Interventional Radiology - Original Article

Iatrogenic hemobilia: imaging features and management with transcatheter arterial embolization in 30 patients


  • Wen Feng
  • Dong Yue
  • Lu ZaiMing
  • Liu ZhaoYu
  • Zhao XiangXuan
  • Li Wei
  • Guo QiYong

Received Date: 14.07.2015 Accepted Date: 08.12.2015 Diagn Interv Radiol 2016;22(4):371-377


We aimed to evaluate the imaging features of computed tomography (CT) and angiography and the efficacy of transcatheter arterial embolization (TAE) in patients with hemobilia of different iatrogenic causes.


Thirty patients with hemobilia were divided into two groups according to their iatrogenic causes, i.e., group 1, 11 patients (36.7%) with transhepatic intervention and group 2, 19 patients (63.3%) with surgical procedures in the hilar area. Seventeen patients (56.7%) underwent abdominal contrast-enhanced CT before selective angiography. Polyvinyl alcohol particles, gelatin sponges, and coils were used for TAE. Data from the two groups were compared using Fisher’s exact test and the Mann-Whitney U test.

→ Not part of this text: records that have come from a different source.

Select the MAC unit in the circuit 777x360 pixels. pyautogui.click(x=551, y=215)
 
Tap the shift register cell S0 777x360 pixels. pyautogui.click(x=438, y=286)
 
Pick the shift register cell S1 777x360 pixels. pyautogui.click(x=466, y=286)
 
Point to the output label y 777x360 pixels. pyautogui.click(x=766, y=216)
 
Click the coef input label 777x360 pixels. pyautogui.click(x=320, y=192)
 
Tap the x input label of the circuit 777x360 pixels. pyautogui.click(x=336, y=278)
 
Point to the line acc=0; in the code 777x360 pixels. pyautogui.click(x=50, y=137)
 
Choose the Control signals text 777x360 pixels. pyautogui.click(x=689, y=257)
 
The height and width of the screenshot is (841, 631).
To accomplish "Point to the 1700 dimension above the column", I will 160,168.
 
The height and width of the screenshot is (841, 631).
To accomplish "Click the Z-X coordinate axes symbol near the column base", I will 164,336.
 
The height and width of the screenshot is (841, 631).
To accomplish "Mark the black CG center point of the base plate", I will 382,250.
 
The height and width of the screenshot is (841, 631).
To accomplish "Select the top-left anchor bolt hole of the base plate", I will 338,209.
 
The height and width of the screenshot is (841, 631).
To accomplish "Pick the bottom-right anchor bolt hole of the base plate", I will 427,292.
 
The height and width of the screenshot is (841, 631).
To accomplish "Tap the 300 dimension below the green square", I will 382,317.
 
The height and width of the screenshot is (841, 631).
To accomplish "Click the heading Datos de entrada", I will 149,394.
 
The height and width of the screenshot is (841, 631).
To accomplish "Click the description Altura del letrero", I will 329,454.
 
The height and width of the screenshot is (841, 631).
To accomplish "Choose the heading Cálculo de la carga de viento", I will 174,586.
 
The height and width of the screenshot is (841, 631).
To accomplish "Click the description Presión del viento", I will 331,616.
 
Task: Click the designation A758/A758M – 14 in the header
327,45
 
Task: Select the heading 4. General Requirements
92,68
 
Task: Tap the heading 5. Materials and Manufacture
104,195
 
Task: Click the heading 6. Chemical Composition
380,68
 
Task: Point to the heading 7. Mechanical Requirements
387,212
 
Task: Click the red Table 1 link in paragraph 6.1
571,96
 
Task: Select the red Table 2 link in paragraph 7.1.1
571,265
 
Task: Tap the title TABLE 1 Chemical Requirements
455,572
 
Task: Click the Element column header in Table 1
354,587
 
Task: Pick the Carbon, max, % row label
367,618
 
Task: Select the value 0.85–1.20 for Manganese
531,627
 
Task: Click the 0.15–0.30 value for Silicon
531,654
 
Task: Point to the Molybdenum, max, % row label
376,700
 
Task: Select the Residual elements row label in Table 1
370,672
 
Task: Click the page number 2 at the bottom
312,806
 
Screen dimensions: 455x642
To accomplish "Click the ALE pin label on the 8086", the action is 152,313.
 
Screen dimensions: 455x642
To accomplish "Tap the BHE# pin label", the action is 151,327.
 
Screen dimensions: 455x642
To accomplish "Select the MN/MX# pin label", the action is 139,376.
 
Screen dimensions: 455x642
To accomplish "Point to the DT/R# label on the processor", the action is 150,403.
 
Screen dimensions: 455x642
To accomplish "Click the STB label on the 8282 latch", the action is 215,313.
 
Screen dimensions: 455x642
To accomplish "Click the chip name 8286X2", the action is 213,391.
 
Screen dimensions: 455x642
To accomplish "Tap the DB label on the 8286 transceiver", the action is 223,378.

Contrast-enhanced CT showed a hematoma, extravasation of contrast material, and pseudoaneurysm. The bleeding source was determined by angiographic features in all patients, which were not significantly different between the two groups (P = 0.127), and pseudoaneurysm was the most common. The embolic material and number of coils used for TAE were significantly different between the two groups (P < 0.001), but the embolization was technically successful in all patients. The clinical success rate of the first embolization was 100% in group 1 vs. 84.2% in group 2. The overall clinical success rate of TAE was 100% in all patients. The complication rate was 63.6% in group 1 vs. 68.4% in group 2 (P = 1.000).


CT was useful in diagnosing hemobilia, and angiograms enabled determination of the bleeding source. Pseudoaneurysm was one of the most common angiographic features. TAE was successfully performed with different embolic materials on the basis of the iatrogenic cause and bleeding location.